* [What the task requires]: Where the line containing "The height and" appears, start repeating, and continue exactly through the last line below, adding nothing. Include no pictures.

Dataset entries:
----
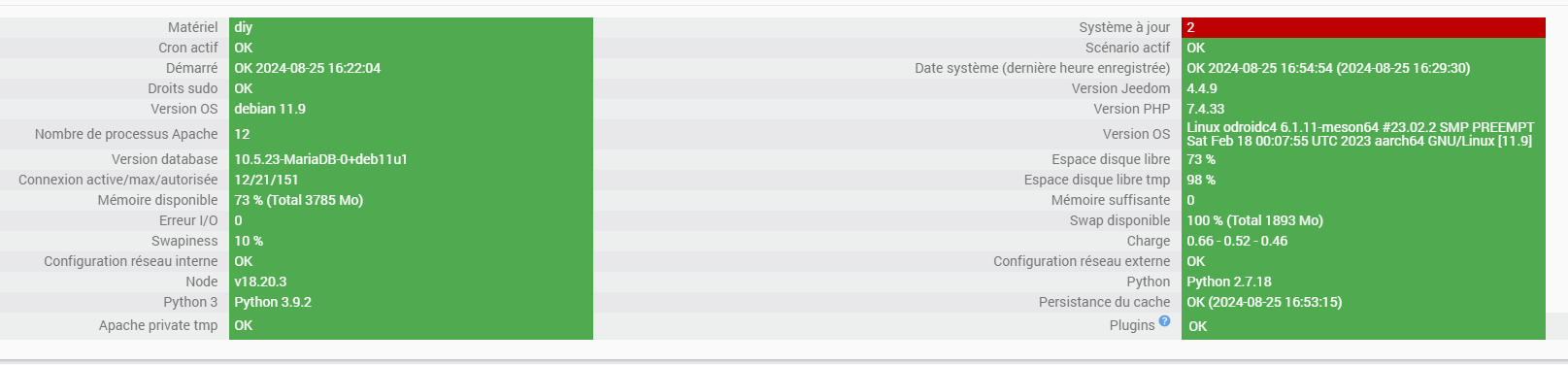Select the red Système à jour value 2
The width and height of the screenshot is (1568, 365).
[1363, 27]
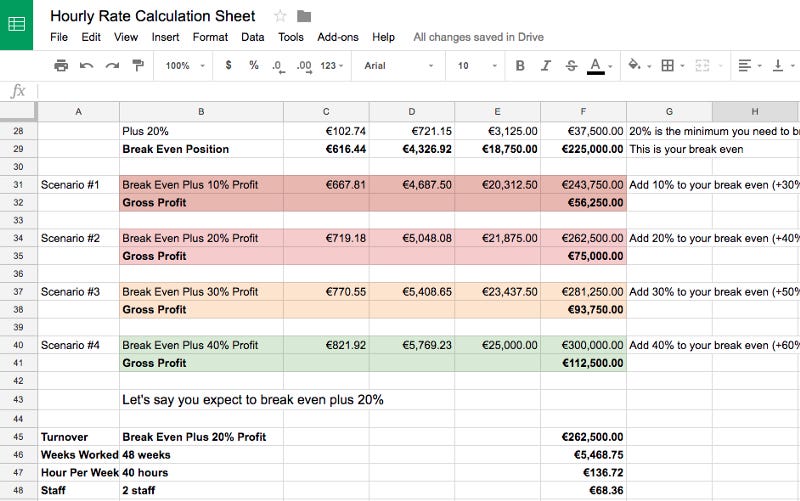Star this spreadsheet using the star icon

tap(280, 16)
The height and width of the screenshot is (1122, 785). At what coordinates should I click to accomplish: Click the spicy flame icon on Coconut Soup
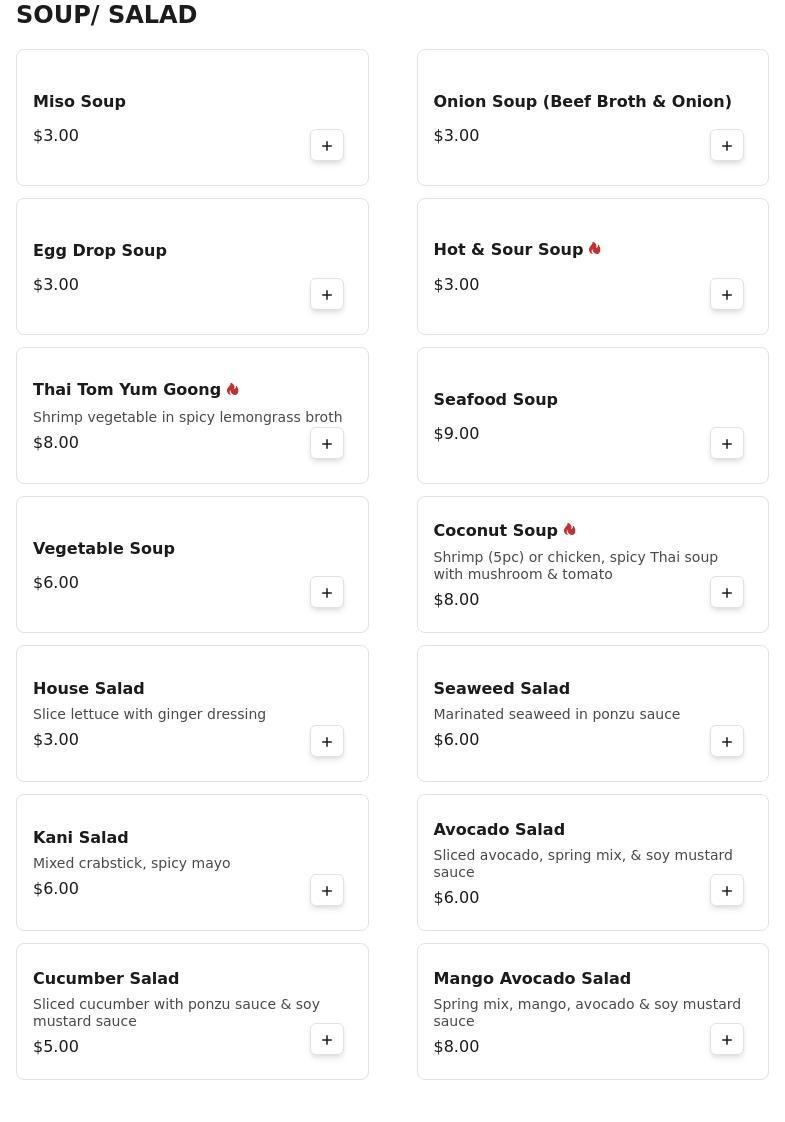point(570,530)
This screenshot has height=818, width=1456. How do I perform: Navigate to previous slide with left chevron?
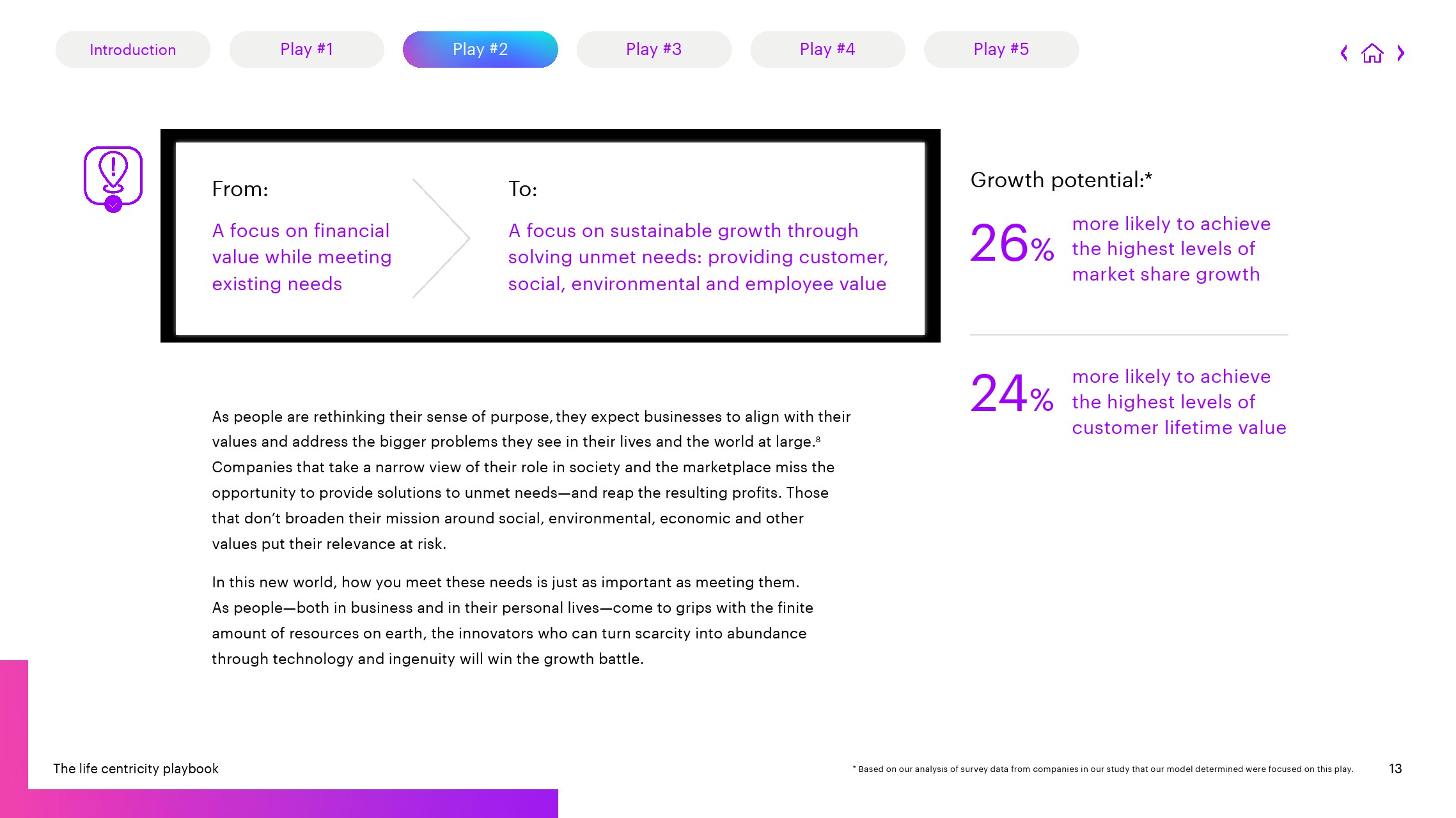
----
* [Final answer]:
The height and width of the screenshot is (1122, 785). At what coordinates should I click to accomplish: Click the spicy flame icon on Coconut Soup
point(570,530)
This screenshot has height=818, width=1456. How do I perform: Navigate to previous slide with left chevron?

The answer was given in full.